---------- DATASET ROWS

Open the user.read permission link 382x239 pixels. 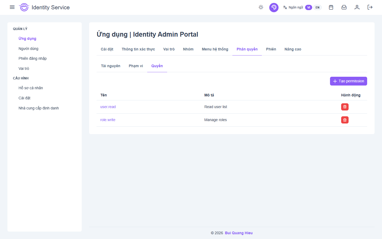click(x=108, y=107)
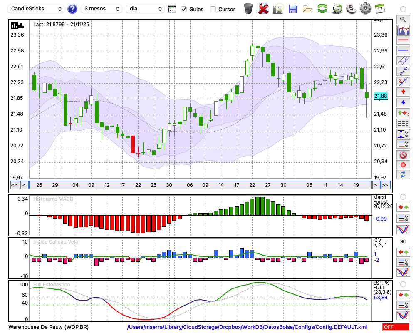Click the blue up arrow marker tool

point(403,102)
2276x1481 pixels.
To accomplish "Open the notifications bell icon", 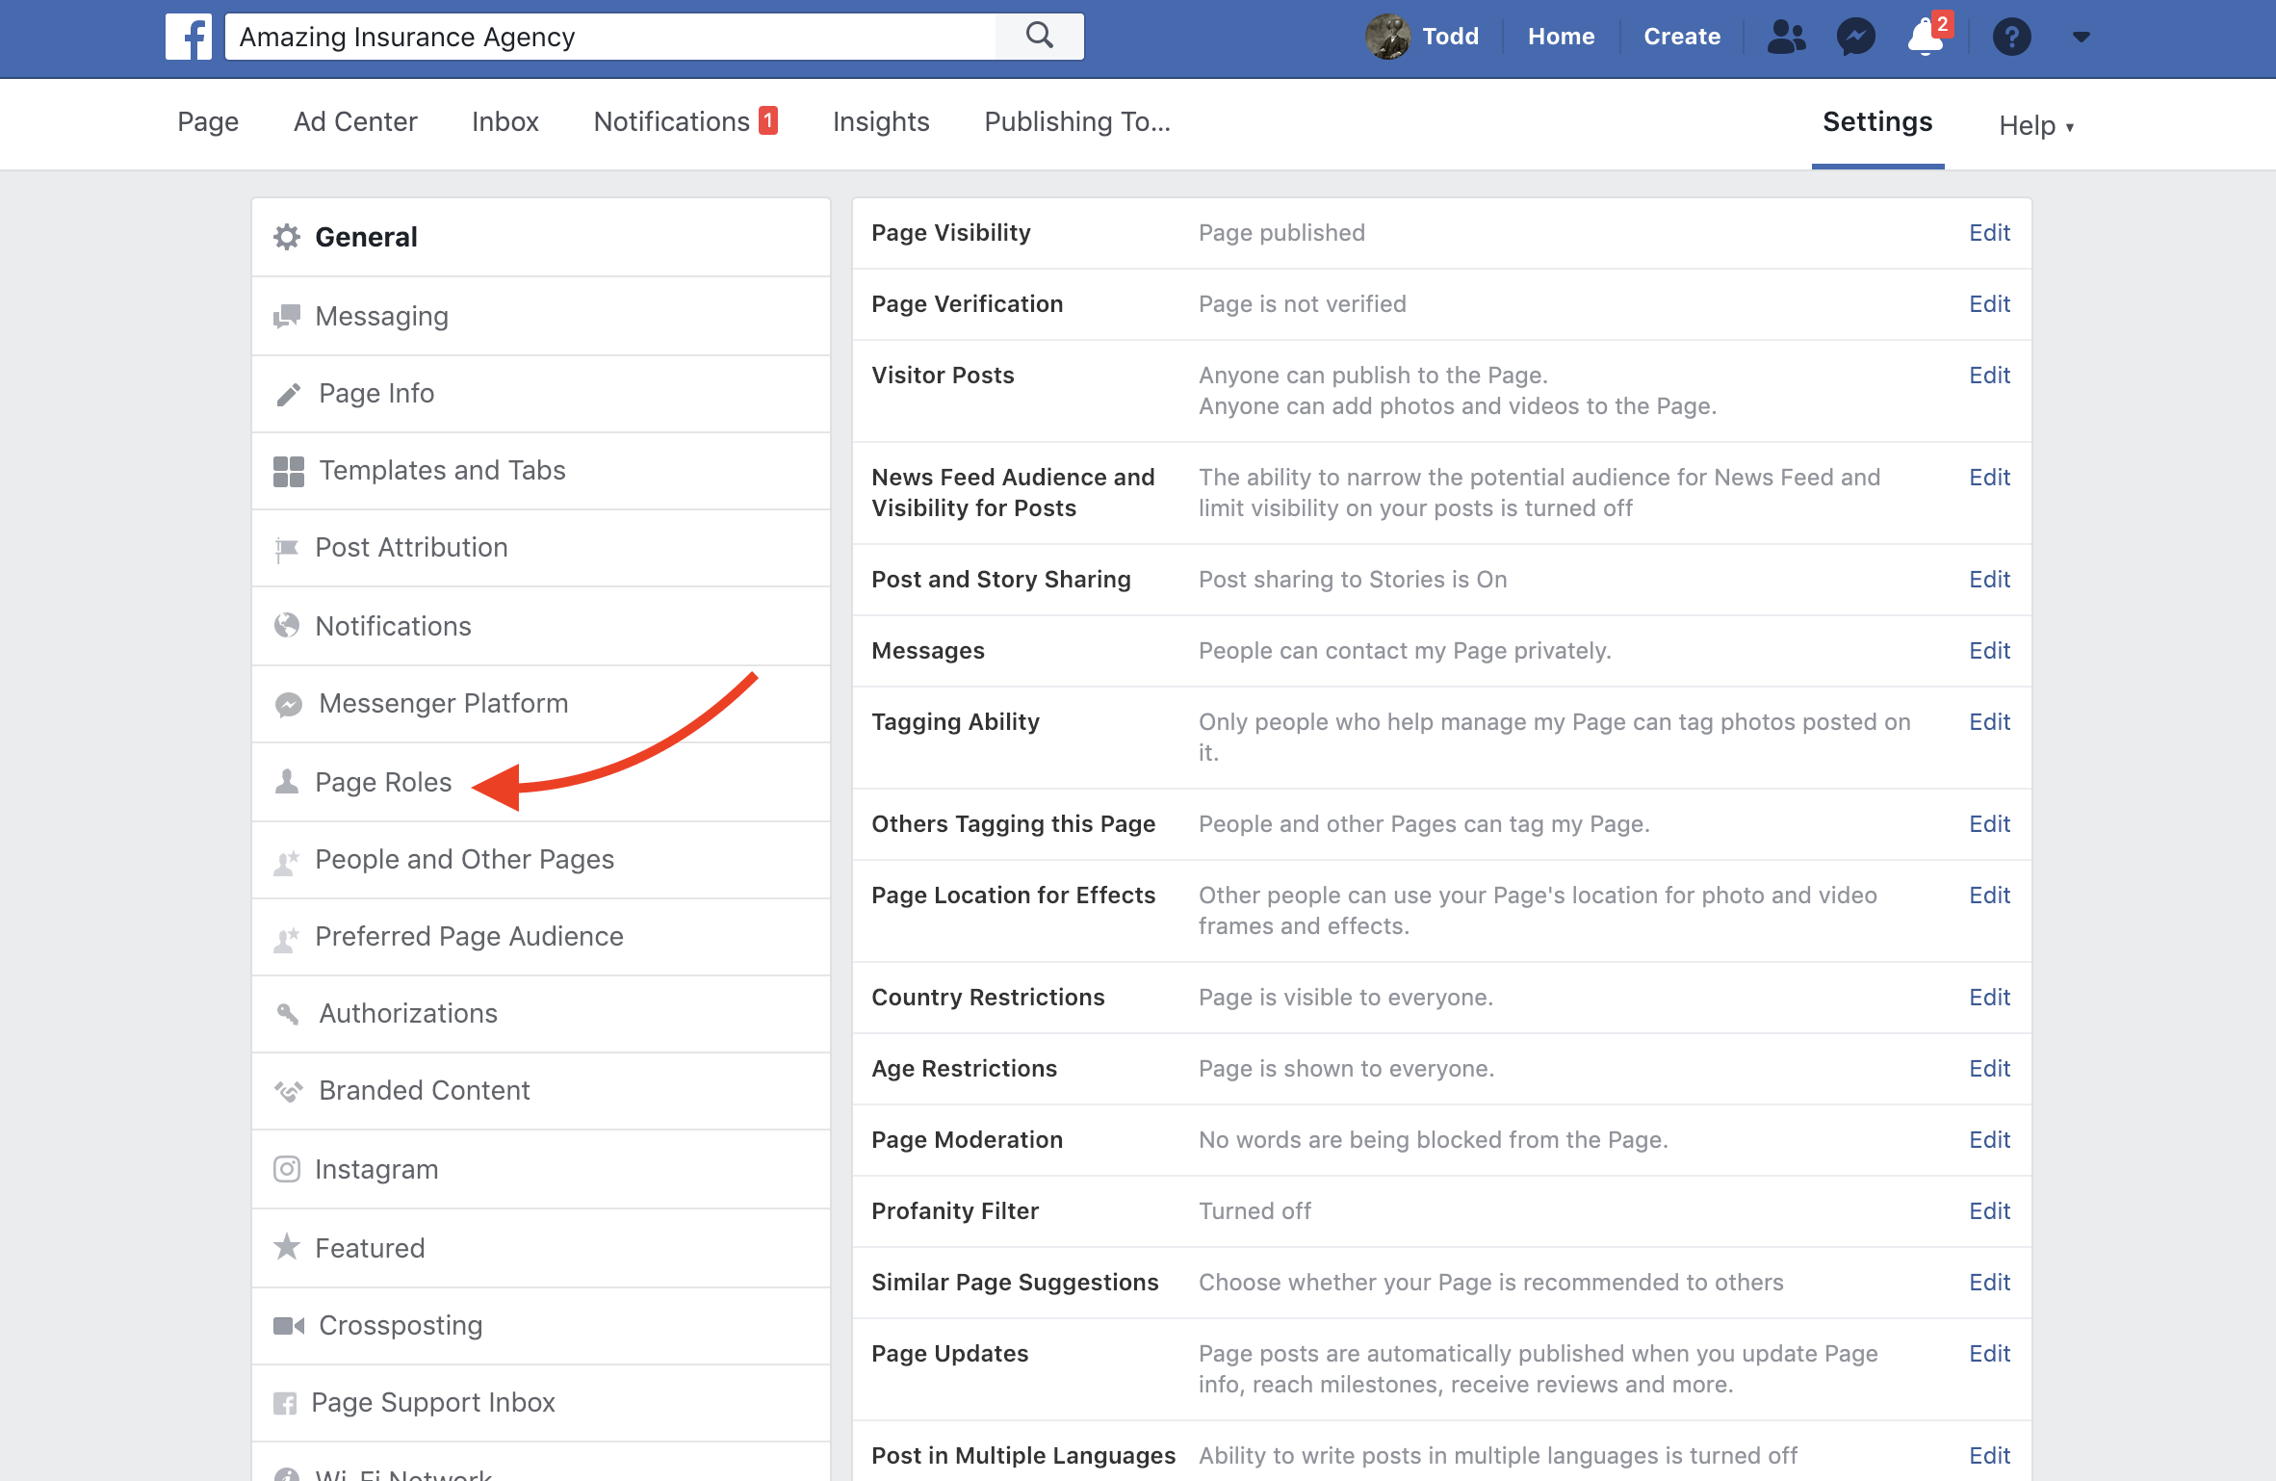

--------------------

Rewrite everything from the line containing "2276x1481 pixels." down to the end of the material, replacing "bell icon" with "gear icon" and keeping everything else the same. Leave the pictures out of your answer.

# EXERCISE OUTPUT:
2276x1481 pixels.
To accomplish "Open the notifications gear icon", 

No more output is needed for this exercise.